Ma l’aspetto ritenuto più negativo è quello della comunicazione tra colleghi, peggiorata per il 55% delle grandi imprese, il 44% delle PMI e il 48% delle PA (a fronte rispettivamente del 10%, 9% e 16% che dichiarano un miglioramento).
Come cambia il workplace
Il 55% delle grandi aziende e il 25% delle pubbliche amministrazioni ha avviato interventi di modifica degli spazi per adattarli al nuovo modo di lavorare. La maggior parte delle organizzazioni non interverrà sulle dimensioni ma sulla riorganizzazione degli ambienti di lavoro.
Il 33% delle grandi aziende prevede però una riduzione degli spazi. Solo il 18% delle PA ipotizza la necessità di aumentare gli spazi.
Benefici sociali e ambientali
Secondo le grandi imprese, l’applicazione su larga scala dello Smart Working favorisce l’inclusione delle persone che vivono lontano dalla sede di lavoro (81%), dei genitori (79%) e di chi si prende cura di anziani e disabili (63%).
La possibilità di lavorare in media 2,5 giorni a settimana da casa porterà poi a significativi risparmi di tempo e denaro: 123 ore l’anno e 1.450 euro in meno per ogni lavoratore che usa l’automobile per recarsi in ufficio.
In termini di sostenibilità ambientale si può stimare che l’applicazione dello Smart Working ai livelli post-pandemici previsti porterà a una riduzione annuale delle emissioni di circa 1,8 milioni di tonnellate di CO2 (pari all’anidride carbonica assorbita da 51 milioni di alberi).
Dati questi che non possono essere trascurati nelle scelte politiche.
“La pandemia ha accelerato l’evoluzione dei modelli di lavoro verso forme di organizzazione più flessibili e intelligenti e ha cambiato le aspettative di imprese e lavoratori, anche se emergono delle differenze fra le organizzazioni che rischiano di rallentare questa rivoluzione – afferma Mariano Corso, Responsabile scientifico dell’Osservatorio Smart Working -. Le grandi imprese stanno sperimentando nuovi modelli di lavoro, con la ricerca di nuovi equilibri fra presenza e distanza capaci di cogliere i benefici potenziali di entrambe le modalità di lavoro. In molte organizzazioni, soprattutto PMI e PA, invece, si sta tornando prevalentemente al lavoro in presenza a causa della mancanza di cultura basata sul raggiungimento dei risultati. Un arretramento che si scontra con le aspettative dei lavoratori e gli obiettivi di digitalizzazione, sostenibilità e inclusività del nostro Paese. Ora è necessario costruire il futuro del lavoro sul vero Smart Working, che non è una misura emergenziale, ma uno strumento di modernizzazione che spinge a un ripensamento di processi e sistemi manageriali all’insegna della flessibilità e della meritocrazia, proponendo ai lavoratori una maggiore autonomia e responsabilizzazione sui risultati”.

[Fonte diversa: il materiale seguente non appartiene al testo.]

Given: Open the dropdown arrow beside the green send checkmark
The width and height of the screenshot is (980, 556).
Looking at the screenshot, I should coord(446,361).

“Per cogliere tutti i benefici dello smart working serve l’impegno di tutti i soggetti – afferma Alessandra Gangai, Direttrice della Ricerca Smart Working nella PA -. Alle organizzazioni spetta il compito di strutturare progetti coraggiosi, lavorando su policy, tecnologie, spazi di lavoro e stili di leadership; i lavoratori devono allenare skill più adeguate al nuovo work-life balance; i policy maker devono accompagnare questa trasformazione con onestà intellettuale e lungimiranza”.